Write out the entries below exactly, from the first line to the one with "Coinbase (79, 26)", both ends included.

[Records from a data source]
━━━━
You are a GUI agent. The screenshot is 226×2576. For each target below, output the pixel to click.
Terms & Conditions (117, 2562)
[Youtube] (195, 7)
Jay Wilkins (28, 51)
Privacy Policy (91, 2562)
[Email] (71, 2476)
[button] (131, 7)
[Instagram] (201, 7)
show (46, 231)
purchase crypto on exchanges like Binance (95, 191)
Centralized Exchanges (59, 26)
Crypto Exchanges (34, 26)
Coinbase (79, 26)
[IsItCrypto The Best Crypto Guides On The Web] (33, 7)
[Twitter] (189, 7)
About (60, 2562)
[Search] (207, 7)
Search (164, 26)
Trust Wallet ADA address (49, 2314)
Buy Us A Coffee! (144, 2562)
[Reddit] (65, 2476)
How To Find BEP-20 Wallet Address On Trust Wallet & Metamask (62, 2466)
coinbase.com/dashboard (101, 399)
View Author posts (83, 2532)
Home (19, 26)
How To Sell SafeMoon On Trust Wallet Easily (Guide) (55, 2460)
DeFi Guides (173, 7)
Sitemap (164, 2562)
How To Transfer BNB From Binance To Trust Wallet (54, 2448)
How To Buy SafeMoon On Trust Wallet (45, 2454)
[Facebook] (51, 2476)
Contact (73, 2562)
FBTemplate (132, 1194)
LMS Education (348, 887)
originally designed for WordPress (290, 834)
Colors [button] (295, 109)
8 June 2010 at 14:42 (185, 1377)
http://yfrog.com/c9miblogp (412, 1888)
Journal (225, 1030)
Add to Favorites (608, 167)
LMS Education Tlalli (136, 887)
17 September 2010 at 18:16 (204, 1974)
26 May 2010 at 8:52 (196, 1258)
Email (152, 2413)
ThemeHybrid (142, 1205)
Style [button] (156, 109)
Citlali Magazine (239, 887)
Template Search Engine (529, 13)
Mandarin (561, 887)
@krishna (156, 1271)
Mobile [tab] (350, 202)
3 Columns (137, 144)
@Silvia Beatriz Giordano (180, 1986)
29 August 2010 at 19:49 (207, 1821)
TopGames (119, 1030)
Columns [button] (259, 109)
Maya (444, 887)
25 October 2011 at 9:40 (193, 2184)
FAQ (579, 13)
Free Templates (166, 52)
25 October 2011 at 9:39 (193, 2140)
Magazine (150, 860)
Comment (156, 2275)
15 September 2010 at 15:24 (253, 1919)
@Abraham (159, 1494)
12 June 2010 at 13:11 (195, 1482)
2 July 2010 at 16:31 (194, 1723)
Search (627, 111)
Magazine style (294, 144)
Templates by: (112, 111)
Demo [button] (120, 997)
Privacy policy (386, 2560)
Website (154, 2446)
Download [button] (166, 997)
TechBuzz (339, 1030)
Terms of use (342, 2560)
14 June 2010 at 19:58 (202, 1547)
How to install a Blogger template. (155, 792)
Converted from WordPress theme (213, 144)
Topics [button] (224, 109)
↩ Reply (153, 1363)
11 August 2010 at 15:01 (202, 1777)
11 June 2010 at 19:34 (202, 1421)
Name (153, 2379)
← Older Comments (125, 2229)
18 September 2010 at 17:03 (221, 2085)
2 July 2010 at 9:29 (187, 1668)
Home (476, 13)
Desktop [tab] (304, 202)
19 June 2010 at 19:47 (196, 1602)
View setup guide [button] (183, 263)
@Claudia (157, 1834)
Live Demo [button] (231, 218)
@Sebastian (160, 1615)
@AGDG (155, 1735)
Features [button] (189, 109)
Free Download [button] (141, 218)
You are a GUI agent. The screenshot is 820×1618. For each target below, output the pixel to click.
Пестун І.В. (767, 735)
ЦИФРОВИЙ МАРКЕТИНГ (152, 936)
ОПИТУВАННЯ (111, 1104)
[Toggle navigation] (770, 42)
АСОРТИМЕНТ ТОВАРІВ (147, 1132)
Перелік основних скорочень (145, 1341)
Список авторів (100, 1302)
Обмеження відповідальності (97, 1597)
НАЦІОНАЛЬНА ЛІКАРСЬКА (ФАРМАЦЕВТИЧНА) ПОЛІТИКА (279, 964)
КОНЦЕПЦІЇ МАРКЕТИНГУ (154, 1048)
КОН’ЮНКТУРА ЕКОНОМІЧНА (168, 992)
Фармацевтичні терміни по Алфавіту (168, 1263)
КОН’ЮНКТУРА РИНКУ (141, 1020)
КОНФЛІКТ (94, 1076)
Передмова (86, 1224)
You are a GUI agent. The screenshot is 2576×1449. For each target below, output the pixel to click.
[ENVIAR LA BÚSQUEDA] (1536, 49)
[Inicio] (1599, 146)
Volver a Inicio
━━━━
▶ SOLUTION TO THE EXERCISE
You are a GUI agent. The screenshot is 226×2576. For each target below, output the pixel to click.
Terms & Conditions (117, 2562)
[Youtube] (195, 7)
Jay Wilkins (28, 51)
Privacy Policy (91, 2562)
[Email] (71, 2476)
[button] (131, 7)
[Instagram] (201, 7)
show (46, 231)
purchase crypto on exchanges like Binance (95, 191)
Centralized Exchanges (59, 26)
Crypto Exchanges (34, 26)
Coinbase (79, 26)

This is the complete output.